Wednesday, 2 September 2009

Follow-up: Beethoven and the Basterds

The critical teacup-storm surrounding this film is getting interesting. The Independent this weekend had a front page article entitled "The Tragedy of Tarantino - How He Squandered The Chance To Become One Of The Greats"...

In the wake of this (entirely coincidentally), yesterday I read a book about Beethoven's Third Symphony. The parallels were perhaps latent already: an established artist, popular with the critical elite, suddenly taking on a much more serious, political, subject, on an unprecedented, epic scale (the 3rd symphony is all about Napoleon Bonaparte, and was almost an hour long: nearly three times as long as any previous symphony). Beethoven even has epic violence followed by a 'drinking scene' (the 3rd movement is based on a soldier's 'trinklied')! With the Morricone-arranged 'Für Elise' of the opening, and the Beethoven card saliva-ed to a forehead in the drinking scene, the figure of Ludwig van seems to be constantly in the background of the film.
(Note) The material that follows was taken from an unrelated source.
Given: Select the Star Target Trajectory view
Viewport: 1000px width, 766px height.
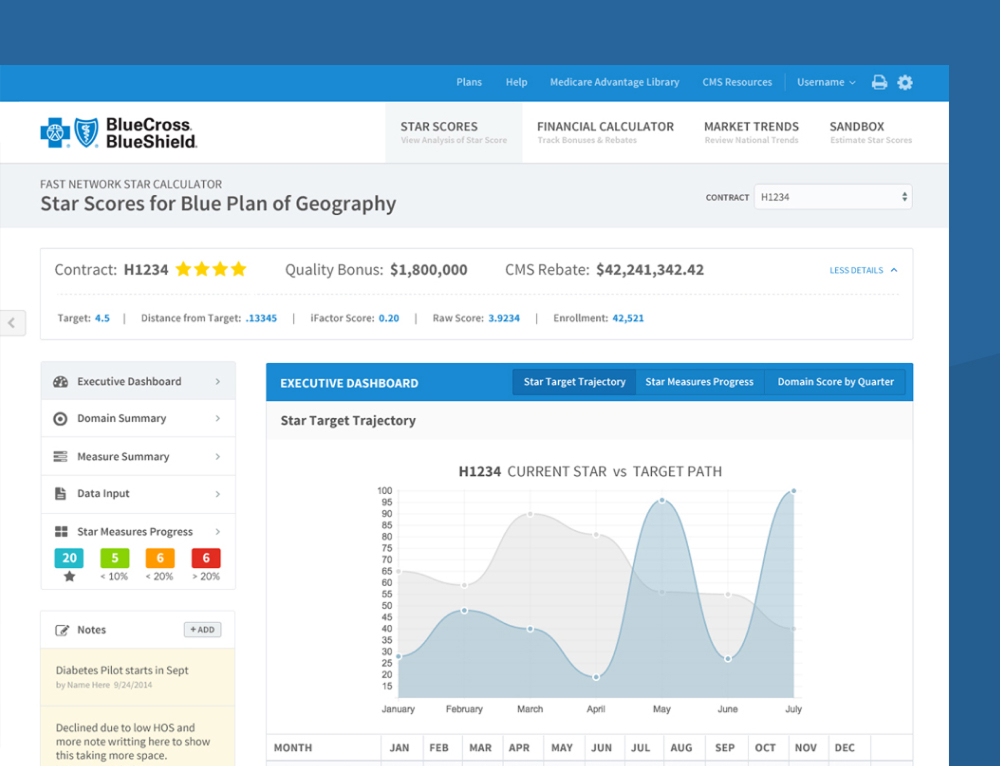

But the parallels didn't really hit me til I read the critical responses of the time, quoted in the book. Here is the critic from Der Freymüthige, assessing the responses in August 1806, about 10 months after the premiere:

"Some of Beethoven's particular admirers assert that it is just this symphony which is his masterpiece, that this is the true style for high-class music, and that if it does not please now, it is because the public is not cultured enough, artistically, to grasp all these lofty beauties; after a few thousand years have passed it will not fail of its effect.
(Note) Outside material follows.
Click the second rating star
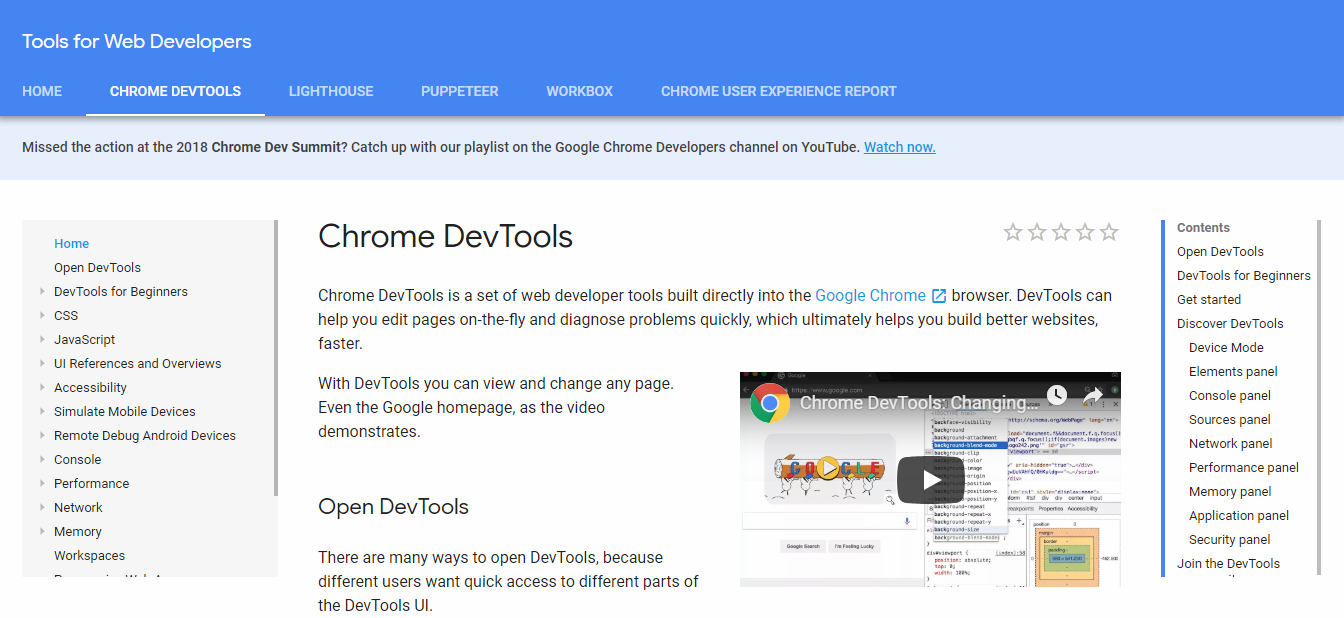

"Another faction denies that the work has any artistic value and professes to see in it an untamed striving for singularity which has quite failed. By means of strange modulations and violent transitions, by combining the most heterogeneous elements, as for instance when a pastoral in the largest style is ripped up by the basses by three horns, a certain undesirable originality is perhaps achieved, but genius should not proclaim itself in the unusual or the fantastic.

"The third party, a very small one, stands midway between the others - it admits that the symphony contains many beauties, but concedes that the connection is often disrupted entirely, and that the inordinate length of this longest, and perhaps most beautiful of all symphonies, wearies even the cognoscenti, and is unendurable to the mere music lover; it wishes that Herr van Beethoven would employ his acknowledgedly great talents in giving us works like his previous two symphonies, works which have placed him forever in the ranks of the foremost instrumental composers."
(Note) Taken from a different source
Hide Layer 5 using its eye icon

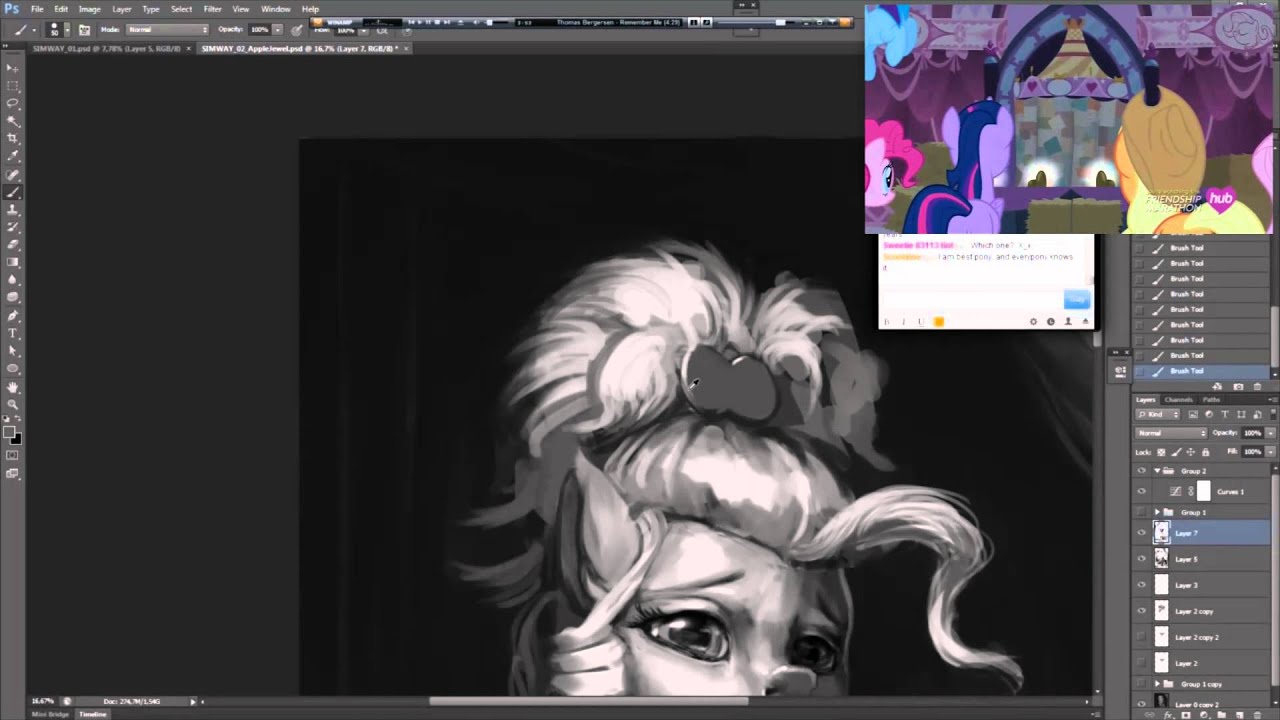coord(1142,559)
The parallel is incredible. This is a work now (200 years later) universally acknowledged as a (and by a number of critics THE) turning point in western music. A watershed work of art, by a major artist. But it was met with accusations of "strange modulations and violent transitions" and claims that he has unsuccessfully combined "the most heterogeneous elements". Or the faint Mark Kermodeish praise of admitting that "the symphony contains many beauties, but the connection is often disrupted entirely, and the inordinate length wearies even the cognoscenti". The final wish ("that Herr van Beethoven would employ his acknowledgedly great talents in giving us works like his previous two symphonies") is so similar to the Independent/Guardian desire for another Reservoir Fiction as to be quite uncanny.

It isn't hard to think of films that gathered universal approval, but which will never be discussed in a decade's time (let alone 'a few thousand years'): just think of Sideways, Pan's Labyrinth, Capote, Lost in Translation etc etc... I think that Inglourious Basterds is quite another thing all together. Maybe a true watershed work. At last, somebody is forcing the focus of cinema towards the American Epic literary form: a huge and cascading novel of a film.

Here, at least, is an attempt to take the film seriously on its own terms:

http://blogs.suntimes.com/scanners/2009/08/some_ways_to_watch_inglourious.html

If only more critics were making the effort. But, as seen in a review from 1806, perhaps they never did.